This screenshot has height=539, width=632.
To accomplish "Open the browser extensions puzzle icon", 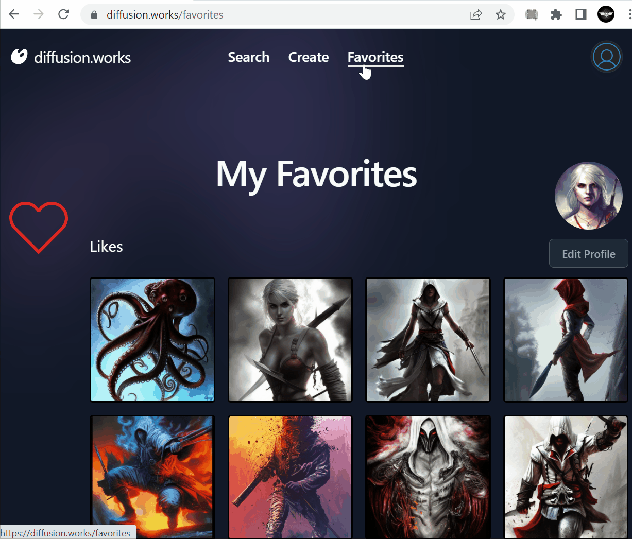I will pos(556,14).
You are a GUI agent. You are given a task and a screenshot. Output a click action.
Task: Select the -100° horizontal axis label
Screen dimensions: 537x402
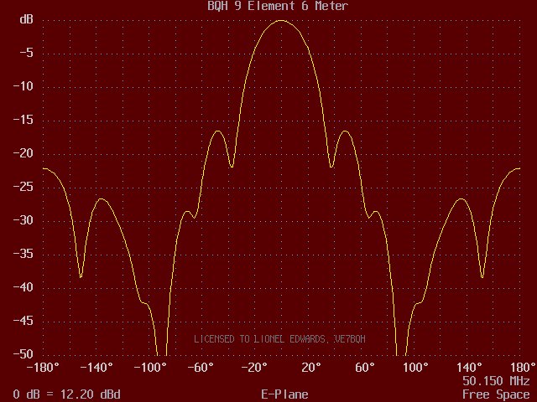[x=150, y=368]
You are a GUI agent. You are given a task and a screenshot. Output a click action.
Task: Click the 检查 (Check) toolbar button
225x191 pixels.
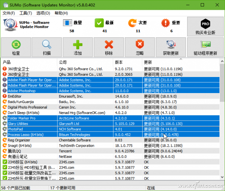(16, 48)
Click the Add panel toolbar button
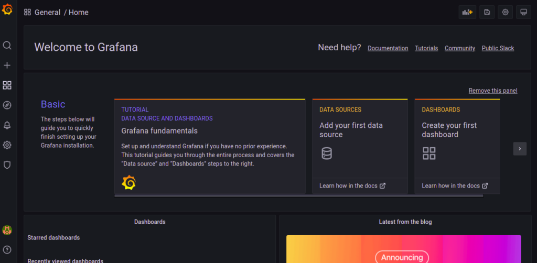 point(467,12)
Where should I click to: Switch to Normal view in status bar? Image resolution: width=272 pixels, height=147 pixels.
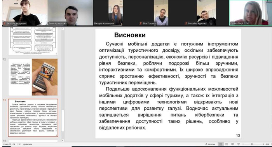tap(220, 144)
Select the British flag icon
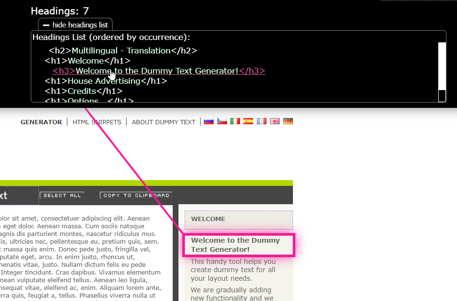The image size is (457, 301). click(x=275, y=121)
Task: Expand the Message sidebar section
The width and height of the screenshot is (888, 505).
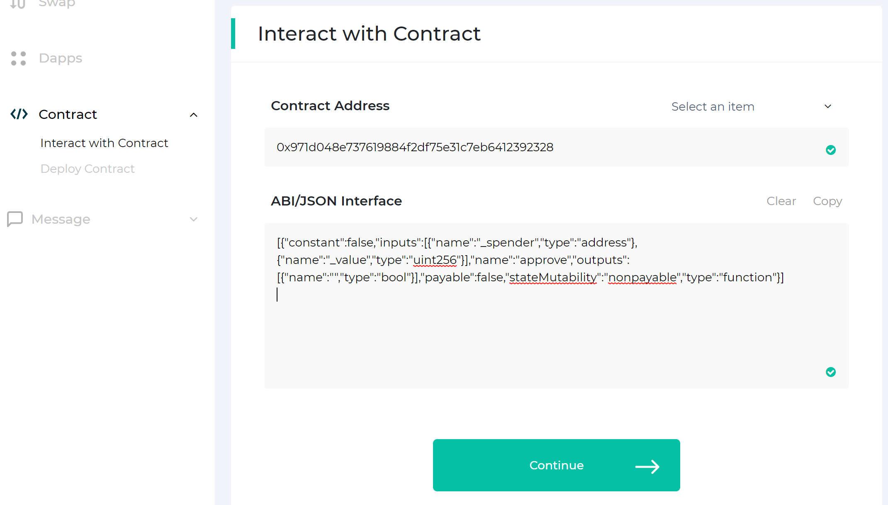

(Your assignment)
Count how many lines in the records above hold the word "screenshot", and answer with that number alone.

(Answer for this exercise)
4